Генри хватило тактичности не рассмеяться.
— Нет. Появляются ворота, — многозначительный взгляд. Что бы он ни пытался мне донести, я ничего не поняла. Генри сдался и сказал: — Ворота у входа в частную собственность.
— О, — я часто заморгала и задумалась. — О. Ты имеешь в виду эти…
— Иногда они очень кстати. Но большую часть времени они находятся в запределье.
— Это что?
— Преисподняя, где души коротают вечность.
— Значит, Рай тоже существует?
Его пальцы плавно обхватили мою голую руку, и я автоматически прижалась к нему. Может, мама была права — может, он так отдалился от меня, потому что боялся, что я не переживу Рождество? Или просто пытался утешить меня. В любом случае, я жаждала его теплых прикосновений.
— Изначально существовало много разных убеждений, из-за которых царство оставалось без определения, — сказал он серьезным тоном. — Когда появились более существенные религии, с ними сформировался и Тартар, и Елисейские поля, и другие. С тех пор религии расширялись… — он замолчал, осторожно подбирая слова. — Загробная жизнь зависит от пожеланий или верований души.
В моем разуме пронеслось бесконечное число возможностей, от которых кружилась голова.
— Разве это не усложняет дело?
— Еще как, — на сей раз он улыбнулся. — Поэтому я и не могу править в одиночку. Джеймс служил мне временным помощником.
Мое настроение мгновенно ухудшилось.
— Если ты не можешь править один, то почему он сможет, если ты исчезнешь?
Генри заерзал, и на мгновение я испугалась, что он уйдет. Положила руку поверх его, и он замер.
— Не знаю. Если до этого дойдет, данная проблема перестанет быть моей заботой. Учитывая, как он вел себя по отношению к тебе, я подозреваю, что он планирует предложить тебе ту же должность, но окончательное решение принимает совет. Если ты не пройдешь испытания для меня, то тебе не станут давать второй шанс с ним.

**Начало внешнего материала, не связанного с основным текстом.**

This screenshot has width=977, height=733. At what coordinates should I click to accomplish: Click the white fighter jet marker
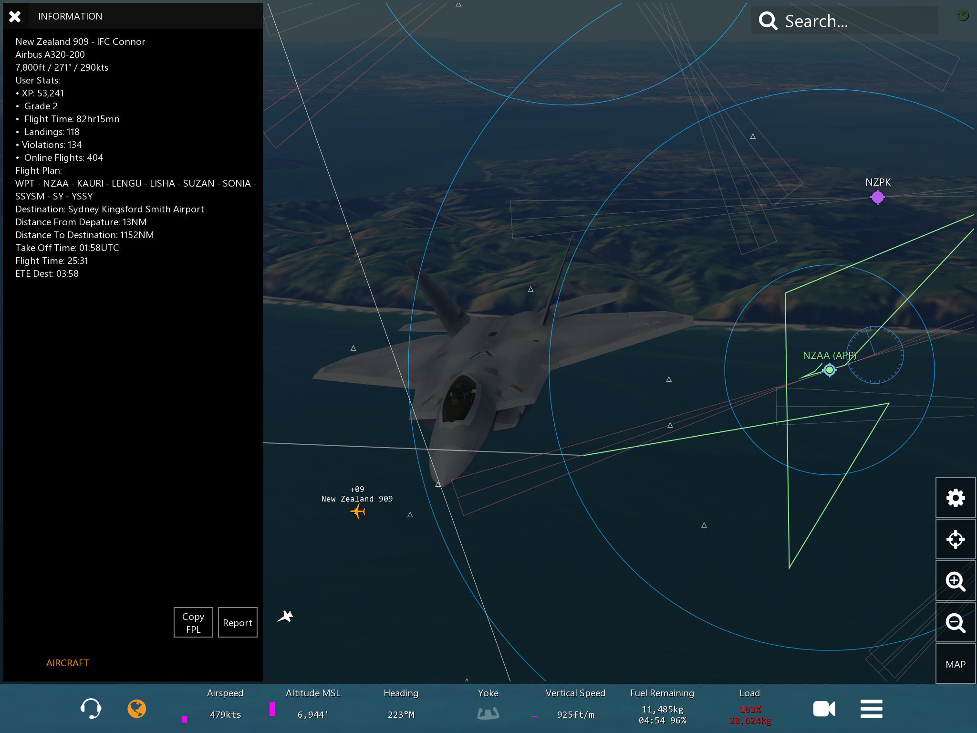pyautogui.click(x=285, y=617)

Мне никогда не приходила в голову возможность, что я настолько нравлюсь Джеймсу, что он захочет провести со мной вечность. Я вздохнула, пытаясь не ерзать. Сомневаюсь, что Генри прав — мы с Джеймсом просто друзья, если теперь нас можно так назвать. Он это знал. Они оба знали.
— Что я буду делать? В смысле, если пройду их… каков план?
— Это тяжелая работа, — ответил парень, и я увидела отражение гирлянд в его глазах. — По большей части мы наводим порядок или помогаем не определившейся душе прийти к пониманию. Нам запрещено вмешиваться, если душа не считает, что ее должны судить.
— А что происходит с ними? — я пыталась вспомнить, кем была моя мама. Методисткой? Лютеранкой? Пресвитерианкой? Это вообще важно?
— Это полностью зависит от их убеждений. Если они верят, что будут жить в человеческой форме, то так и происходит. Если верят, что превратятся в яркий светящийся шар, так тому и быть.
— А что, если то, во что они верят, и то, чего хотят — две разные вещи?
— Тогда в дело вступаем мы.
Я замолчала. Перспектива провести остаток вечности за правлением мертвыми казалась невероятной, как что-то далекое и неосязаемое. Не уверена, что хочу этим заниматься. Я стремилась не к данной позиции и даже не к бессмертию. Познакомившись с Генри, я уже боялась представить, какой одинокой может быть вечность, и не жаждала это испытать на своей шкуре.
— А если я не справлюсь с работой? Вдруг я окажусь ужасной неудачницей, и тебе придется искать кого-то другого?
Он долго не отвечал.
— Для этого и существуют испытания. Свою часть я выполнил, выбрав тебя — я верю, что ты справишься. Братья и сестры тестируют тебя, потому что с таким заданием приходит и большая ответственность, здесь нет места для ошибки. Если ты не сможешь этим заниматься, то не будешь. Все просто.